“Isso que chamam de flexibilização laboral é um eufemismo para o nome que a escravidão merece”. Eduardo Galeano
Fui pra frente da TV e fiquei esperando. Como a sabedoria popular manda esperar sentado, obedeci. Na quarta-feira, 15 de março, aguardava a entrada do Escobar na minha tela falando sobre as manifestações contra as reformas trabalhistas e contra o golpe a cada intervalo, interrompendo a programação em nome do interesse jornalístico, dividindo tela até com o sagrado futebol. Não conseguia entender a ausência da reluzente careca na tarde daquela semana que passou. “Deve estar doente o Escobar pra não entrar sem parar e ficar horas a fio chamando o Brasil inteiro no vídeo”, pensei comigo. Numa curiosa matemática dos fatos, a meia dúzia de gatos pingados de ontem teve espaço muito mais generoso do que os milhares do dia 15. E a seguinte manchete no Globo: “Lava-Jato recebe apoio em 19 estados”. É uma vergonha alheia que não quer passar…
Não me importei muito. Em geral só vamos entender essas ausências 25 anos depois, quando o diretor pede desculpas “pelo erro de avaliação na cobertura jornalística”. Se só agora tivemos uma palavra sobre a ausência do Escobar da época na cobertura das diretas, é de se achar razoável que em uns 25 anos saberemos a razão de milhares de pessoas nas ruas do país inteiro manifestando-se contra a terceirização no trabalho não merecer cobertura sequer mínima por parte dos meios de comunicação.
Me lembrei da já citada Luana Piovani nesta Agência Sportlight de Jornalismo Investigativo, no texto “Posso te contar umas coisas que vi nas redações?”, onde lembro a frase dela para justificar a posição política dela, evocando a cobertura dos jornais para se posicionar. “Os fatos estão aí. Me dá a impressão de que todos estão hipnotizados”. Se a loura não deu uma voltinha fora da zona sul naquela tarde, se não buscou informação além dos meios tradicionais, desconheceu que o povo foi para rua protestar contra o próprio assassinato que sofreria poucos dias depois no congresso nacional. Porque aconteceu algo que, mesmo em meio a tantos escândalos por parte desses meios de comunicação recentemente, mesmo assim ainda dá pra se chocar. Pelo noticiário da TV, as multidões nas ruas mereceram perto de atenção zero. O que obviamente facilitou a tarefa dos vendilhões do parlamento na apressada votação. Se não deu na TV, se a dor da gente não saiu no jornal, não é tanta dor assim, né? E se foi pé de página se tanto no Jornal Nacional, mais uma vez em nossa história, “às favas, senhor presidente, neste momento, todos os escrúpulos de consciência”, como naquela reunião já longínqua de 1968.

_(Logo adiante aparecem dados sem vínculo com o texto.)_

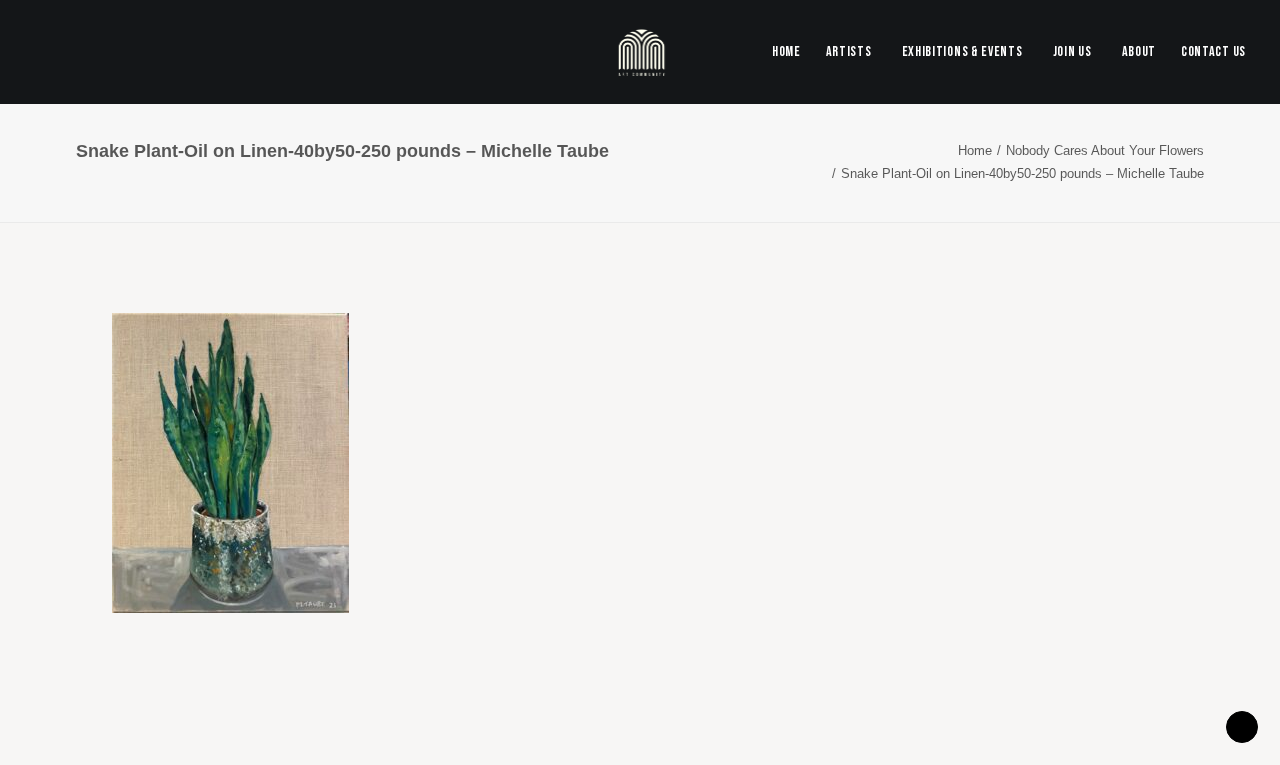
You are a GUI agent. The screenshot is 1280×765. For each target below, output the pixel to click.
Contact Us (1213, 51)
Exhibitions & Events (962, 51)
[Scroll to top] (1242, 725)
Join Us (1072, 51)
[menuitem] (791, 52)
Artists (849, 51)
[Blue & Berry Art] (640, 52)
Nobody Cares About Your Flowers (1105, 150)
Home (786, 51)
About (1139, 51)
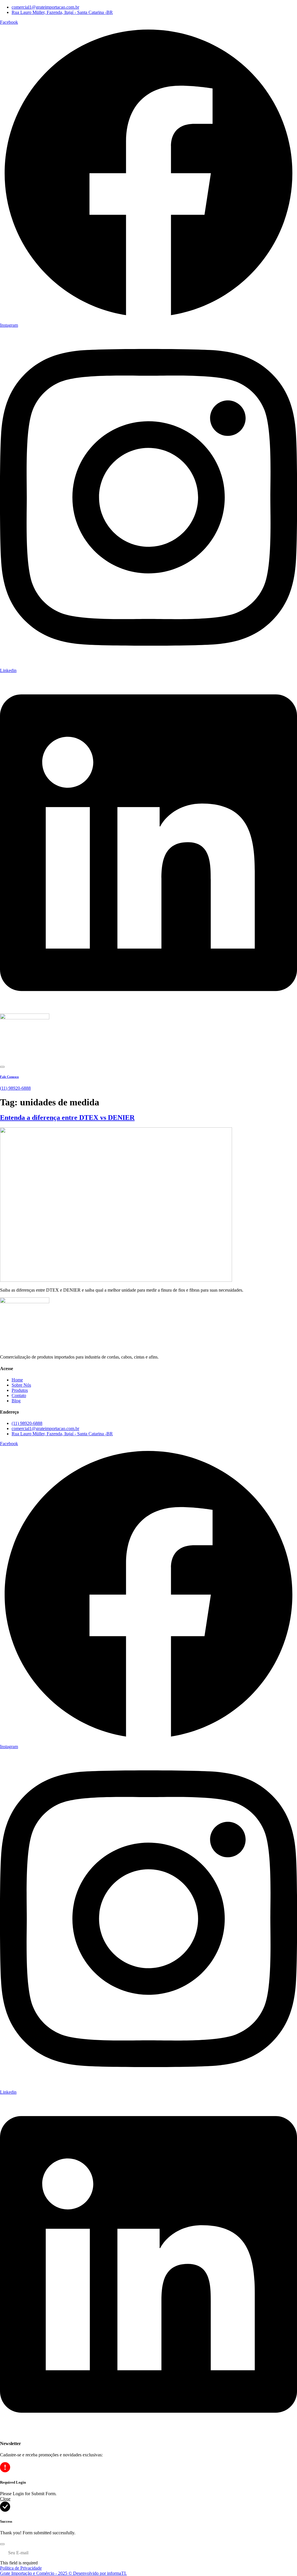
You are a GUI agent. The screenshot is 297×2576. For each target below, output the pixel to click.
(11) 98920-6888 (15, 1088)
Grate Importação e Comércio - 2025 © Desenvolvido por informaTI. (63, 2573)
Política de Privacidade (21, 2568)
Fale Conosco (9, 1076)
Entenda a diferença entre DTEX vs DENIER (67, 1117)
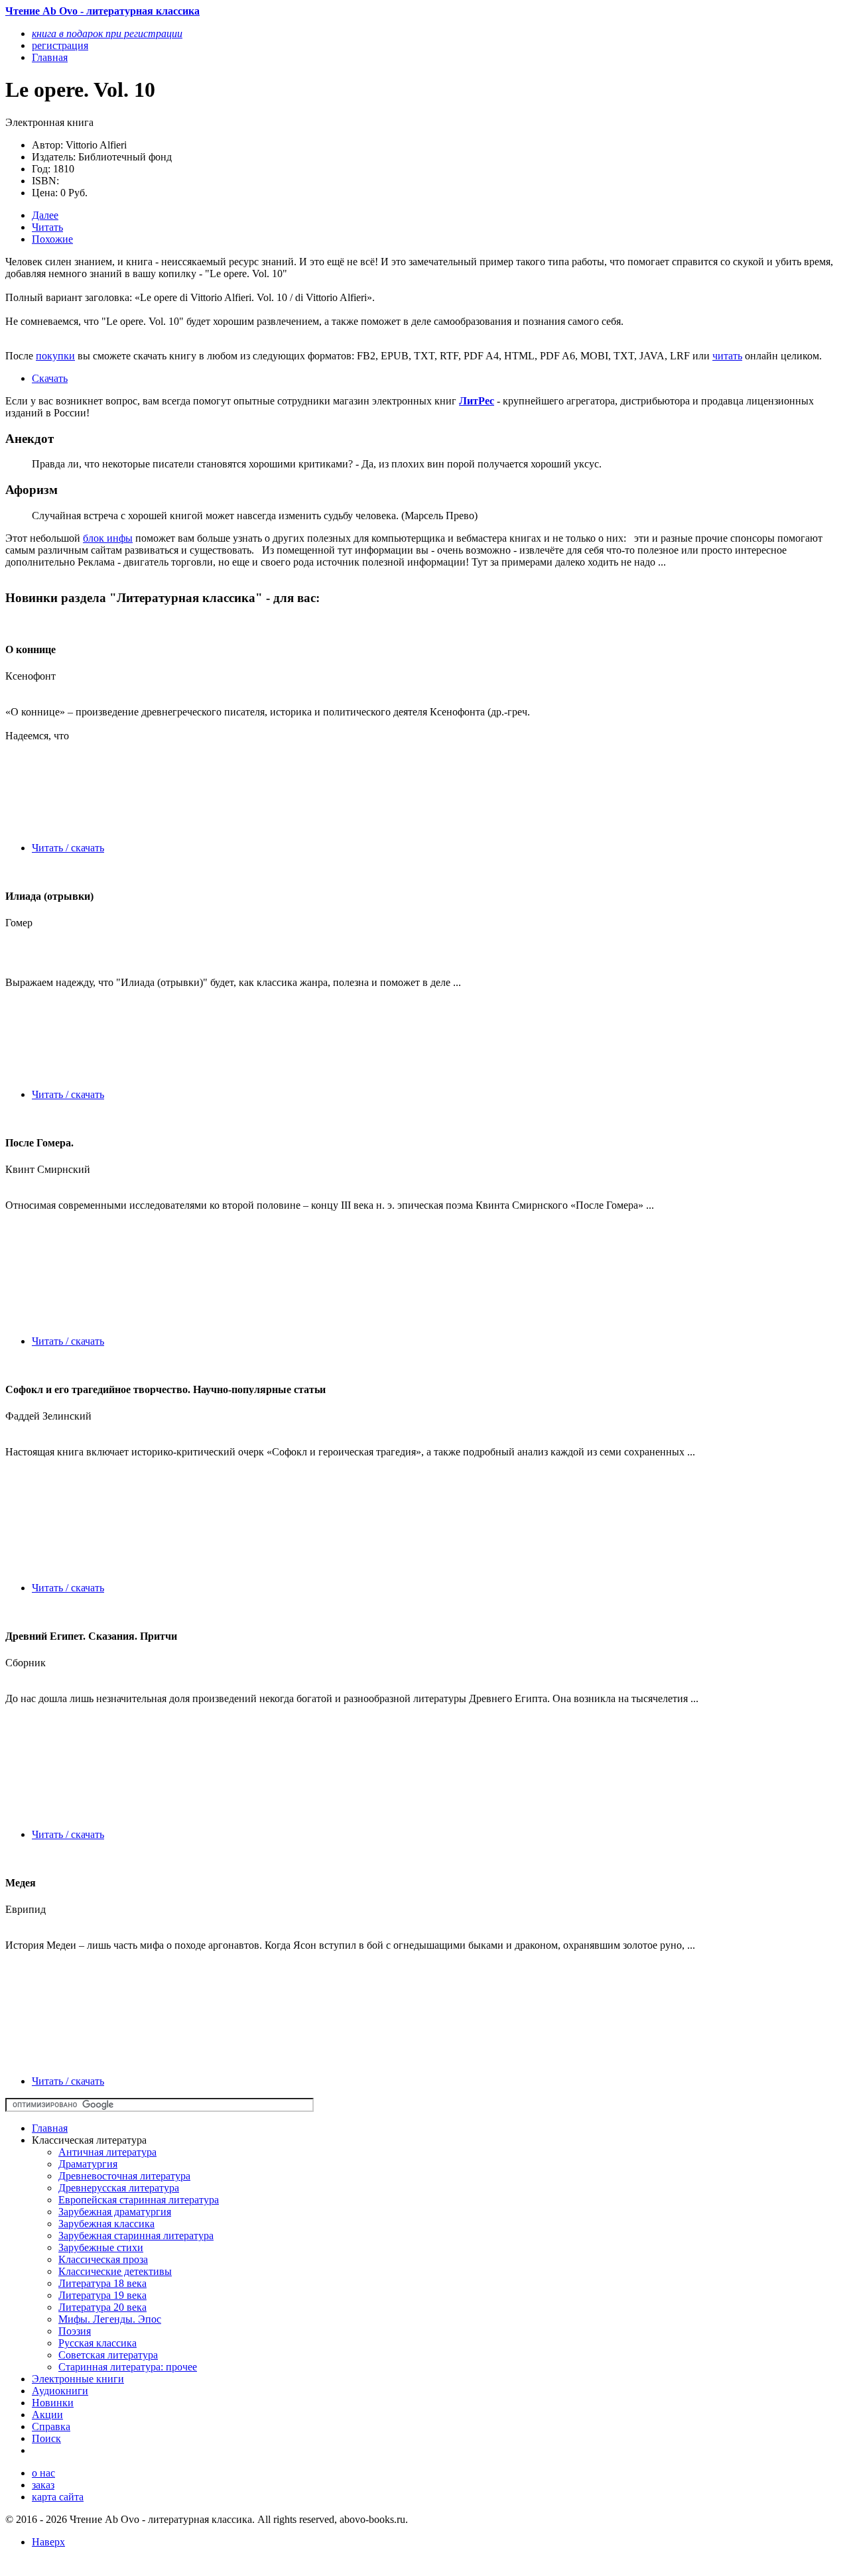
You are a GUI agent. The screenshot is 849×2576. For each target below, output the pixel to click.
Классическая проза (103, 2259)
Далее (45, 215)
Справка (51, 2426)
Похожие (52, 239)
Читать (47, 227)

Cansado de esperar, levantei e fui para o Centro, afinal, quem sabe faz a hora, não…Mas aquela inquietação que me acompanhou na meia hora da viagem do metro ainda não quer passar. Como pode, de novo, tudo estar acontecendo assim, se repetindo tanto como farsa? Até mesmo o velho forfait na cobertura, agora ainda mais seletiva! Qual serviçal pedirá desculpas daqui a 25 anos? Com tudo isso em mente, diante do rolo compressor que segue passando, embalado nas panelas cúmplices da margem da lei e do escárnio seletivo, o que parece nos restar é mesmo tomar seu lugar no metro da história ou no testemunho do seu tempo, seja em mal traçadas como essas daqui, seja nas redes sociais, onde for.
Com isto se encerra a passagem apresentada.